A good virtual open day will include live or pre-recorded presentations from the admissions team and subject departments, 360-degree campus and accommodation tours, live chat or Q&A sessions with staff and current students, and digital versions of the same subject-specific talks offered in person. The quality of virtual open day provision has improved substantially at most universities, and some institutions offer virtual experiences that are genuinely superior to a brief in-person visit from a geographical distance.
To get the most from a virtual open day, approach it with the same preparation you would bring to an in-person visit. Clear your schedule for the sessions you plan to attend. Prepare your questions in advance and submit them in the Q&A chat as early as possible, as popular sessions often receive more questions than can be answered in the allotted time. Take notes on the same observations you would record at an in-person visit: teaching style, module structure, staff responsiveness, the sense of community described by current students.
Follow up after a virtual open day if questions remain unanswered. Most admissions teams are responsive to email enquiries from prospective applicants, and a brief, well-formulated question sent to a department's admissions coordinator often receives a helpful, direct reply.
4. What to Look for in Accommodation, Facilities, and Campus Environment
The official touring programme of an open day will typically include a visit to halls of residence and the university's main facilities. Use this time purposefully, because the physical environment you study and live in has a genuine effect on your wellbeing and your ability to work effectively.
When looking at accommodation, consider not just the aesthetics of the room but the practical factors: the quality and reliability of the broadband connection (essential for independent study), the proximity to your department and the main library, the communal kitchen and social space facilities, and whether rooms are en suite or shared-facility. Ask the student ambassadors about the reality of accommodation ballots and whether first-year students are guaranteed a hall place — policies vary significantly between universities.

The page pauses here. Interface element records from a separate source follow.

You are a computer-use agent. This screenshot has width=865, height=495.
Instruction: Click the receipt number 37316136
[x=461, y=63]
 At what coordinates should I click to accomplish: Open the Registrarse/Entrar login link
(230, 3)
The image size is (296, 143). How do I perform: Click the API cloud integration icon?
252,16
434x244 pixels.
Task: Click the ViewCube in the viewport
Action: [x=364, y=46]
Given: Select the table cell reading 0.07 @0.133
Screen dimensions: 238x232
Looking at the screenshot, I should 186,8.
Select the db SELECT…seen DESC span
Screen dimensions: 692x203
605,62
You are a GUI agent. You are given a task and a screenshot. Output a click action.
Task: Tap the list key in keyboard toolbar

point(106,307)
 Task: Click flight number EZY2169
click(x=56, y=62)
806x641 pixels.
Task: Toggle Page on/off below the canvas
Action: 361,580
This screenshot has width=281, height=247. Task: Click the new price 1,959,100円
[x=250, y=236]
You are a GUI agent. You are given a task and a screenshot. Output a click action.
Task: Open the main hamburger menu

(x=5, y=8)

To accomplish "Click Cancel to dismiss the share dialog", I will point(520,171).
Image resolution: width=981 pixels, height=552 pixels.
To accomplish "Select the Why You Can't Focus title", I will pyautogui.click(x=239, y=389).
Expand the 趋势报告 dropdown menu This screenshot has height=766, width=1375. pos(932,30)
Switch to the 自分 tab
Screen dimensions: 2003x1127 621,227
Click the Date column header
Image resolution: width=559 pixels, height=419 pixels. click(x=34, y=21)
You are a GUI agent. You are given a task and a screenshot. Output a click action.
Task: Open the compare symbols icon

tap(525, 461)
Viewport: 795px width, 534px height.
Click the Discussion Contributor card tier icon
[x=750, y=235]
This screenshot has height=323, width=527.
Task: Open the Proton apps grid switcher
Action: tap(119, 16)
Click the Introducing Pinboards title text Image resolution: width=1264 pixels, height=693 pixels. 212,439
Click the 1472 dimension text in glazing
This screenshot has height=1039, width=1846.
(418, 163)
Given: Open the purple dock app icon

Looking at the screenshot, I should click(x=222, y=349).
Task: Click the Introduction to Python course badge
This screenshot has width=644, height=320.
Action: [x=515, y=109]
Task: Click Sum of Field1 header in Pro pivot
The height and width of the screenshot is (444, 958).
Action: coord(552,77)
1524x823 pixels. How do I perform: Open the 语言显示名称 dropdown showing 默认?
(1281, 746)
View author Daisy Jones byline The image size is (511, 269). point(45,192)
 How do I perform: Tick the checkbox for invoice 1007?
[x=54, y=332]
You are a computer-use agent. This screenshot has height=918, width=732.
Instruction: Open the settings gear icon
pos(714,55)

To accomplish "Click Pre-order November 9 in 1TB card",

The library and study facilities are among the most important resources at any university. Visit the library and assess its hours, its quiet study space capacity, and the quality of its digital resources and subject-specialist collections. A well-resourced library with extended or 24-hour opening during assessment periods is a material advantage.
The surrounding town or city matters too. Walk the high street, check the transport links, and get a sense of how student-friendly the local environment feels. Some university towns are closely integrated with their student population; others are larger cities where students are one demographic among many.
For independent comparative information — including student satisfaction scores drawn from the National Student Survey, graduate employment data, and course-level quality ratings — Which? University provides a credible, impartial view that complements the impressions gathered on an open day. Used together with your visit notes, it will help you make the most confident shortlisting decisions.